▶ [YOUR GOAL] If a line in the records below contains the word "Given", copy it out.

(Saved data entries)
_ _ _ _ _ _ _

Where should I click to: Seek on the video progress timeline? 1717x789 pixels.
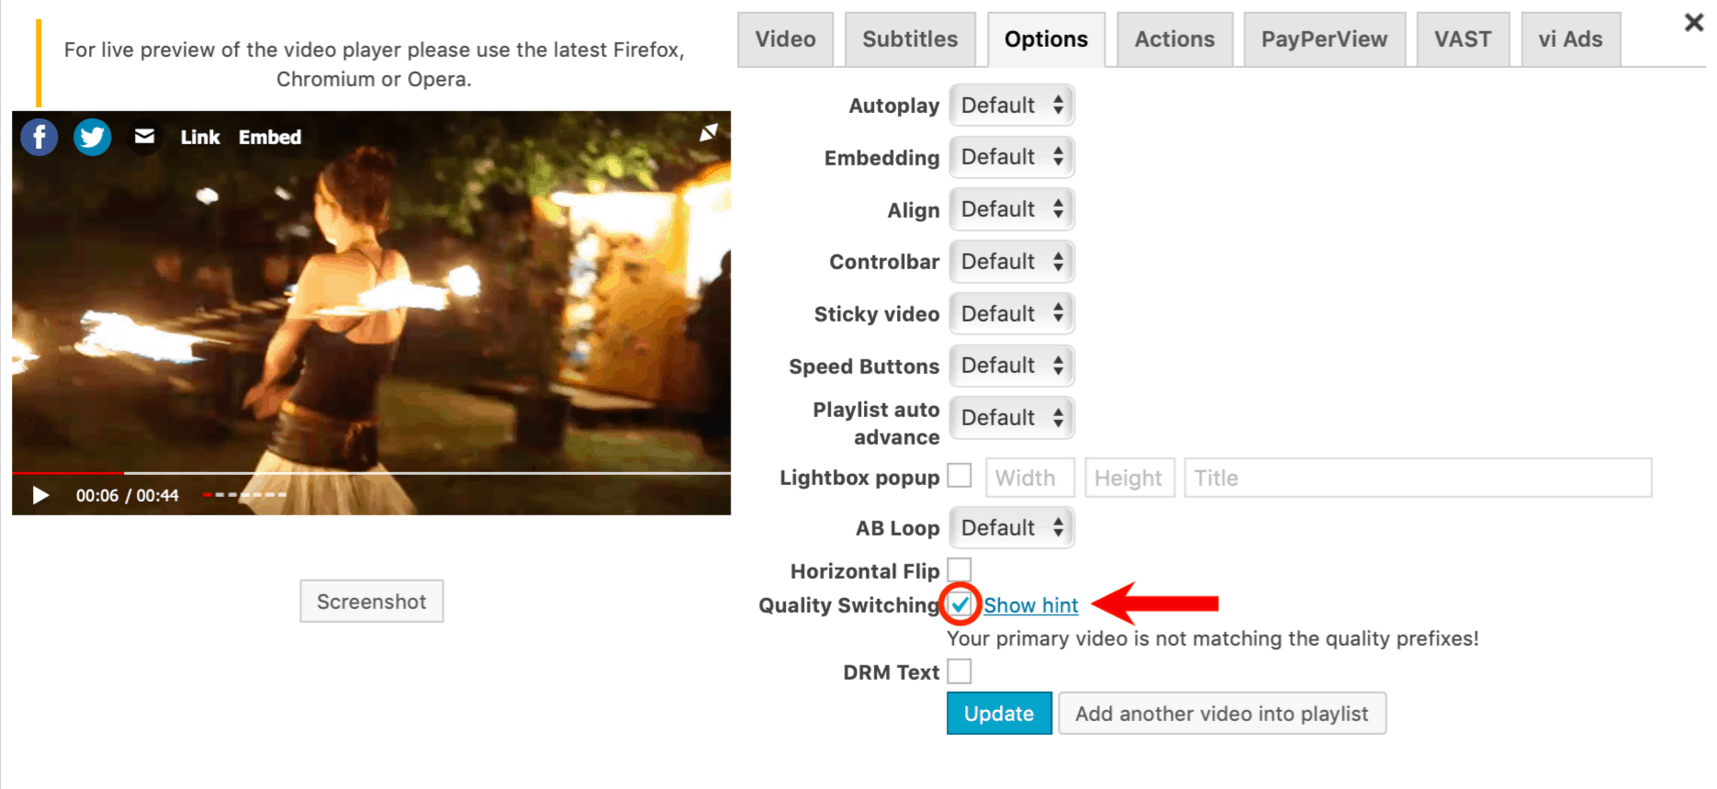[371, 473]
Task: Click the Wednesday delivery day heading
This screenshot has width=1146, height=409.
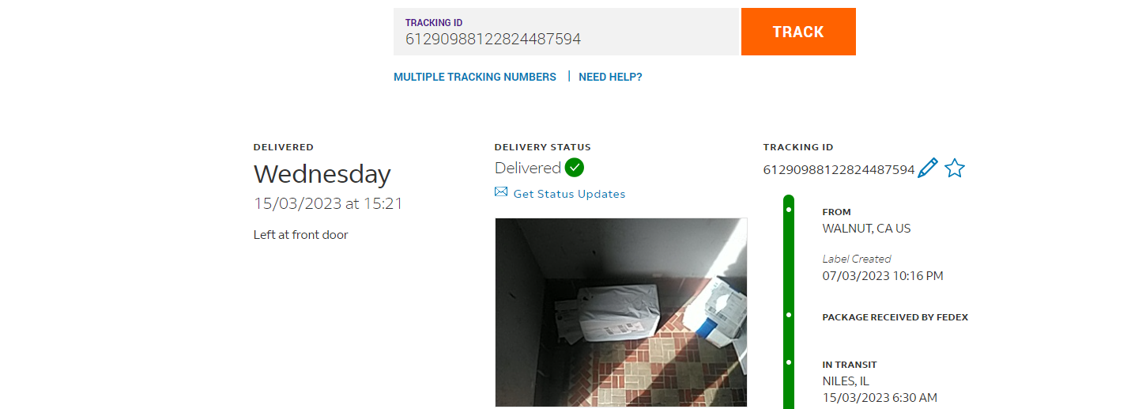Action: tap(322, 174)
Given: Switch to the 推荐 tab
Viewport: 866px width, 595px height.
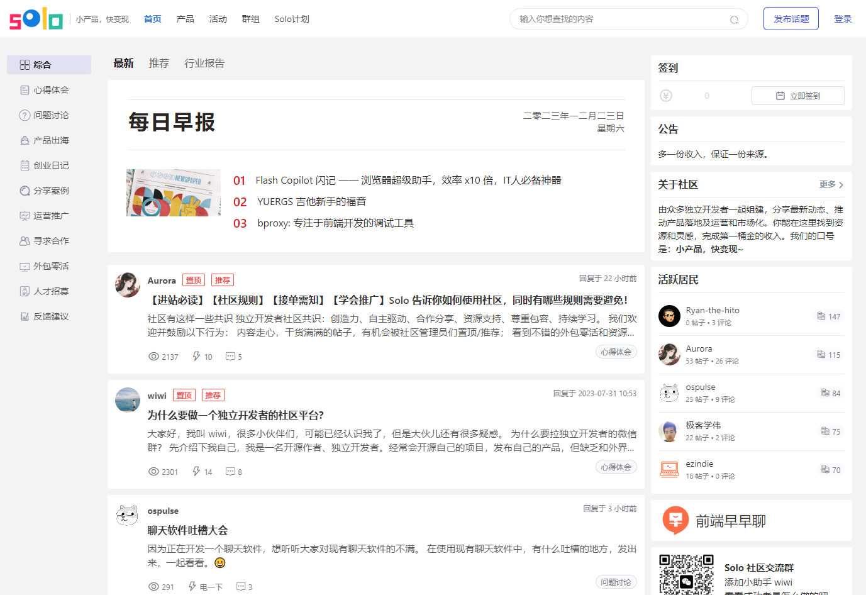Looking at the screenshot, I should point(159,64).
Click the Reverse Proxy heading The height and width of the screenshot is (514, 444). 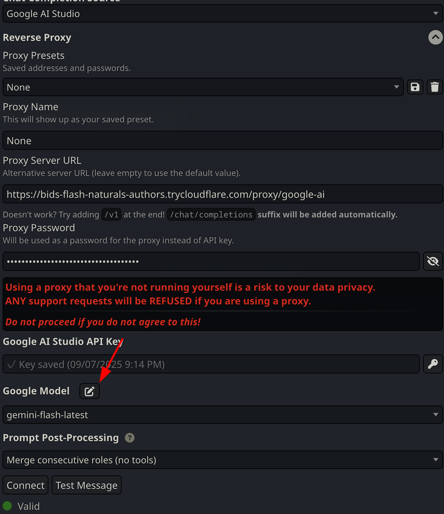37,38
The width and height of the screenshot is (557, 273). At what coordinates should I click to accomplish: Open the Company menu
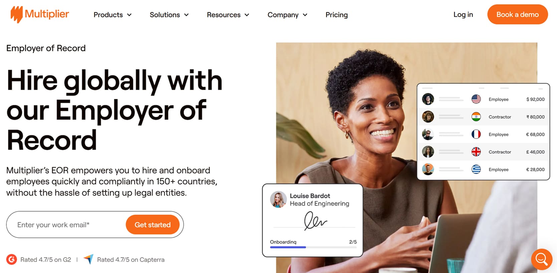coord(287,15)
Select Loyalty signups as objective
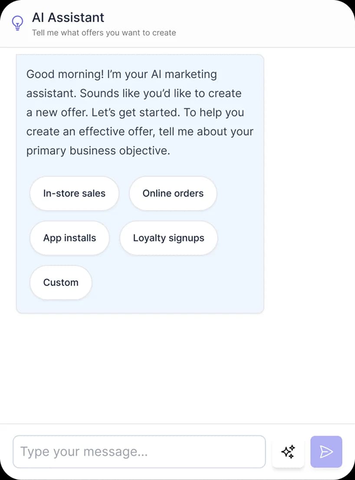 169,238
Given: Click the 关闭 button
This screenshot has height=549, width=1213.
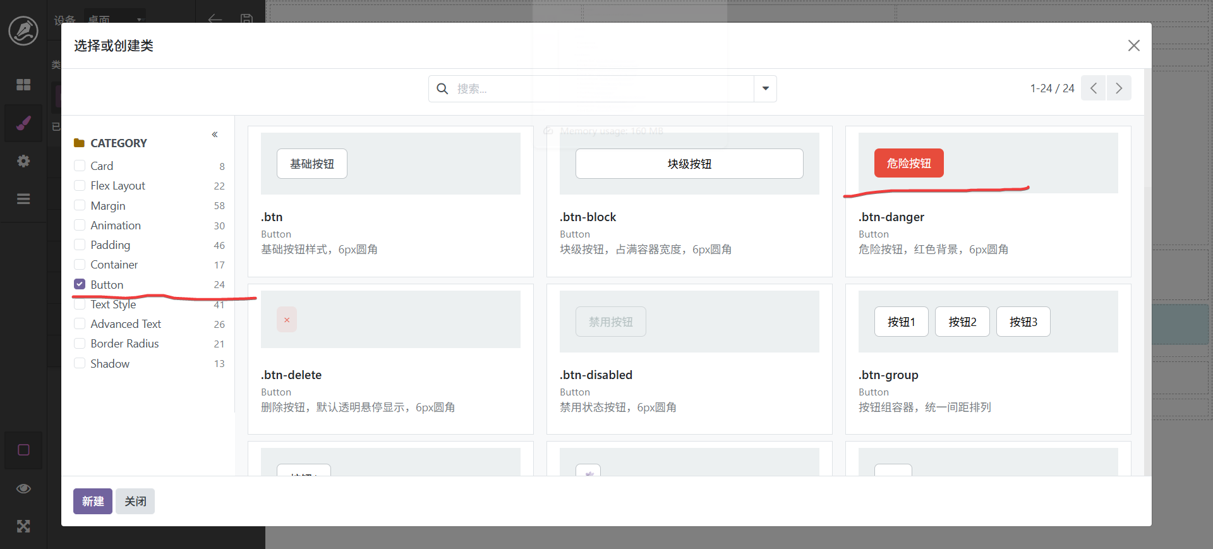Looking at the screenshot, I should pyautogui.click(x=135, y=501).
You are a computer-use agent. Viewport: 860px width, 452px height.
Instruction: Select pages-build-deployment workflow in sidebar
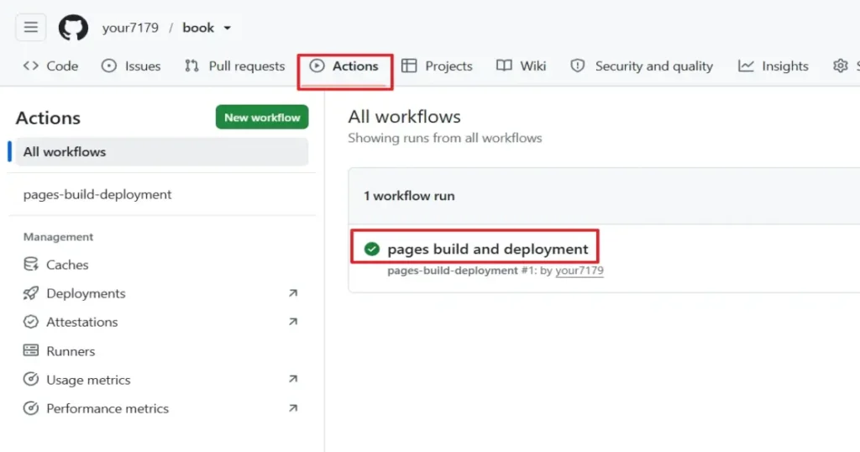pos(97,194)
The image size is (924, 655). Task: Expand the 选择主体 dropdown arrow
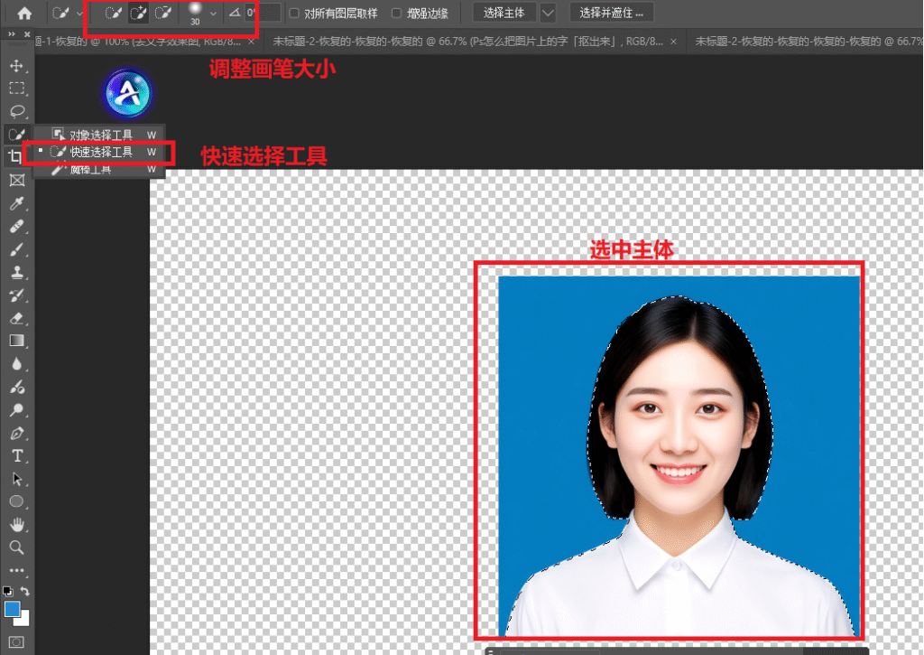547,13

_ _ _ _ _ _ _

▶ [RESPONSE FOR THIS EXERCISE]
Given: Switch to the 推荐 tab
Given: Click the 关闭 button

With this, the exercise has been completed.